[Start of section]
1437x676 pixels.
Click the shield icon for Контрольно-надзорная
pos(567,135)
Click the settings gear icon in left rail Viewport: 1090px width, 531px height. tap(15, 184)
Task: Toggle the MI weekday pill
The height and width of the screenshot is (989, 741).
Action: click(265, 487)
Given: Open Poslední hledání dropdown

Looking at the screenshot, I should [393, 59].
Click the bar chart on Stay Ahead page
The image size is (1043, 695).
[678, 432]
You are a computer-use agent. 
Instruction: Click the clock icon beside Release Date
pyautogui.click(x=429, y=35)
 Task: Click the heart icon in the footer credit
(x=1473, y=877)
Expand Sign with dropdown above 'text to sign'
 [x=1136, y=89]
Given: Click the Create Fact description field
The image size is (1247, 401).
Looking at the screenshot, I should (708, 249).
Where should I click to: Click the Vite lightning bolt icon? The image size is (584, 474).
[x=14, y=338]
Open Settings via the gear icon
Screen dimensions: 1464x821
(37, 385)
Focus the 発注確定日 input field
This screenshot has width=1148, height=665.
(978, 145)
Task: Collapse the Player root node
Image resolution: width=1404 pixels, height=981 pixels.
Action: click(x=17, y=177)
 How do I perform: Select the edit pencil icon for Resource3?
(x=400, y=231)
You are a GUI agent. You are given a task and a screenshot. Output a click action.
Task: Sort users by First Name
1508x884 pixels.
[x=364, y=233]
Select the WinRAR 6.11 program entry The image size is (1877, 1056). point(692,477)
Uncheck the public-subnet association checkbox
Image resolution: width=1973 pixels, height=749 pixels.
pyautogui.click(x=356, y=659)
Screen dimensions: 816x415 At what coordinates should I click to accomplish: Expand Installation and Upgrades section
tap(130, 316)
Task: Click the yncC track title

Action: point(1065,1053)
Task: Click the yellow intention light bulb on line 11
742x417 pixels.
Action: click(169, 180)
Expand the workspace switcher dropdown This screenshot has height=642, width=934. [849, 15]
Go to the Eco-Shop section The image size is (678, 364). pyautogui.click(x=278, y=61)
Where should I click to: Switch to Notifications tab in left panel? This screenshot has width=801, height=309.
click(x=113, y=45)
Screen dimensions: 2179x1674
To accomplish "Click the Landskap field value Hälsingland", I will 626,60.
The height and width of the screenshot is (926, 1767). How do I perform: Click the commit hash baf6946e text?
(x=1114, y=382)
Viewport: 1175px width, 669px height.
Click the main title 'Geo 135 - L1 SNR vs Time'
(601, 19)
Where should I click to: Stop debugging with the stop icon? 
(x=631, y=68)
[End of section]
### About this task
Return each line above exactly as it appears.

### Answer section
1437x676 pixels.
Click the shield icon for Контрольно-надзорная
pos(567,135)
Click the settings gear icon in left rail Viewport: 1090px width, 531px height. tap(15, 184)
Task: Toggle the MI weekday pill
The height and width of the screenshot is (989, 741).
Action: click(265, 487)
Given: Open Poslední hledání dropdown

Looking at the screenshot, I should [393, 59].
Click the bar chart on Stay Ahead page
The image size is (1043, 695).
[678, 432]
You are a computer-use agent. 
Instruction: Click the clock icon beside Release Date
pyautogui.click(x=429, y=35)
 Task: Click the heart icon in the footer credit
(x=1473, y=877)
Expand Sign with dropdown above 'text to sign'
 [x=1136, y=89]
Given: Click the Create Fact description field
The image size is (1247, 401).
Looking at the screenshot, I should (708, 249).
Where should I click to: Click the Vite lightning bolt icon? The image size is (584, 474).
[x=14, y=338]
Open Settings via the gear icon
Screen dimensions: 1464x821
(37, 385)
Focus the 発注確定日 input field
This screenshot has width=1148, height=665.
(978, 145)
Task: Collapse the Player root node
Image resolution: width=1404 pixels, height=981 pixels.
Action: click(x=17, y=177)
 How do I perform: Select the edit pencil icon for Resource3?
(x=400, y=231)
You are a GUI agent. You are given a task and a screenshot. Output a click action.
Task: Sort users by First Name
1508x884 pixels.
[x=364, y=233]
Select the WinRAR 6.11 program entry The image size is (1877, 1056). point(692,477)
Uncheck the public-subnet association checkbox
Image resolution: width=1973 pixels, height=749 pixels.
pyautogui.click(x=356, y=659)
Screen dimensions: 816x415 At what coordinates should I click to accomplish: Expand Installation and Upgrades section
tap(130, 316)
Task: Click the yncC track title

Action: point(1065,1053)
Task: Click the yellow intention light bulb on line 11
742x417 pixels.
Action: click(169, 180)
Expand the workspace switcher dropdown This screenshot has height=642, width=934. [849, 15]
Go to the Eco-Shop section The image size is (678, 364). pyautogui.click(x=278, y=61)
Where should I click to: Switch to Notifications tab in left panel? This screenshot has width=801, height=309.
click(x=113, y=45)
Screen dimensions: 2179x1674
To accomplish "Click the Landskap field value Hälsingland", I will 626,60.
The height and width of the screenshot is (926, 1767). How do I perform: Click the commit hash baf6946e text?
(x=1114, y=382)
Viewport: 1175px width, 669px height.
Click the main title 'Geo 135 - L1 SNR vs Time'
(601, 19)
Where should I click to: Stop debugging with the stop icon? 
(x=631, y=68)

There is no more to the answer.